Friday, April 29, 2011

Flood things I'm not going to say

I'm not going to bore you with details about a 1928 law allowing the Corps of Engineers to blow the Birds Point Levee. I'm not going to point out that saying that you've been to Cairo and yeah, a bunch of farmland is well worth saving to let the city drown, is really quite astounding when you're the Missouri Speaker of the House. I'm also not going to point out that the folks who decided to farm down in Mississippi County did so at their own risk and should have taken this phrase to heart: "It's called a floodplain because it's a plain. That floods."

And I won't point out that saying, as many folks in my state are saying, flippant things about residents of Cairo and how they should have seen this coming is the pot calling the kettle black--and actually, there's more truth in that than many would like to admit, since Cairo is 2/3 African-American and most of the children live below the poverty line and many folks have nowhere to go, or little means of getting there. It is true that flooding Birds Point will destroy acres--hundreds of thousands of acres--of "prime Missouri farmland" but I don't think I need to point out that WHO THE HELL CARES ABOUT FARMLAND IF ONE OF THOSE CHILDREN DIE? And I suppose many Missourians still look across and over into Cairo and think, "They're poor, they're black, let them drown." Because these days, I don't put that past any of the God-fearin' tea-partyin' gun-totin' history-revisionist dipshits overrunning my state. And I don't have to say that it completely nauseates me.

On the other hand, a much smaller, weaker hand, I won't bring up the fact that Cairo is built on alluvial soil and if it were being founded today, it wouldn't have been (it would probably be some kind of hideous national park you wouldn't want to visit due to the swamp and mosquitoes).

I won't point out that flooding on the Ohio is especially scary when you consider the uranium enrichment plant upstream from Cairo.

I won't promise that blowing the levee at Birds Point will save any of that. Because who knows? The Corps of Engineers doesn't have the best reputation along the rivers. And we have screwed with Mother Nature long enough that she's ready to take back the levees and the floodplains and all of it.
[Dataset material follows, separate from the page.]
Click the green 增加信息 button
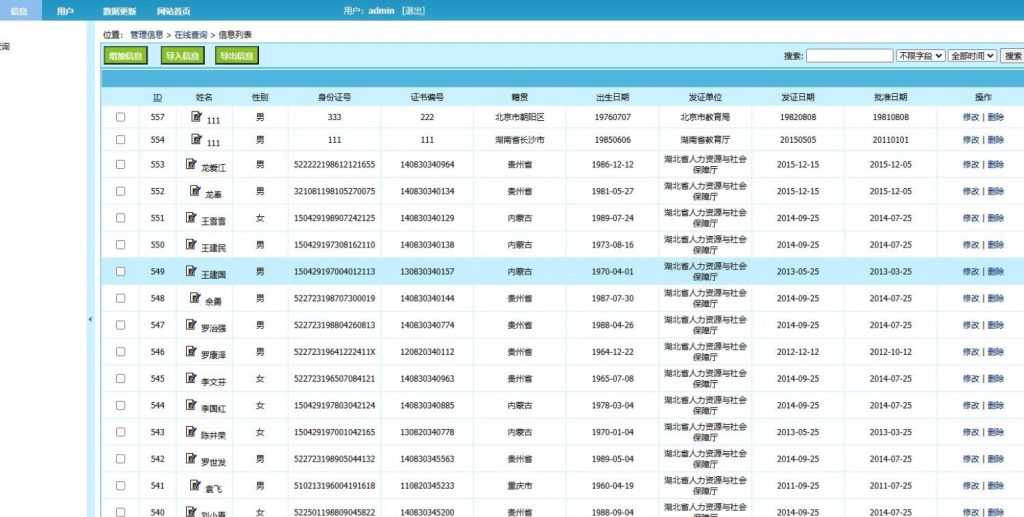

What I will say is that sand boils have started to appear along the earthen levee around Cairo and my husband calling me from work sounds more and more urgent, although what I'm supposed to do about sand boils I'm not sure, so he called his mom after our last urgent conversation because, now, she could do something, although not about the sand boils, but she could pack up the last stuff she wanted to save and get out of town as the mayor is calling for in his last urgent fax that isn't a mandatory evacuation yet but I'm really not sure why he's waiting. Sand boils. Indigo Bunting asked me just now if that's a noun or a verb. A noun, but a verb there--sand is boiling--is probably appropriate.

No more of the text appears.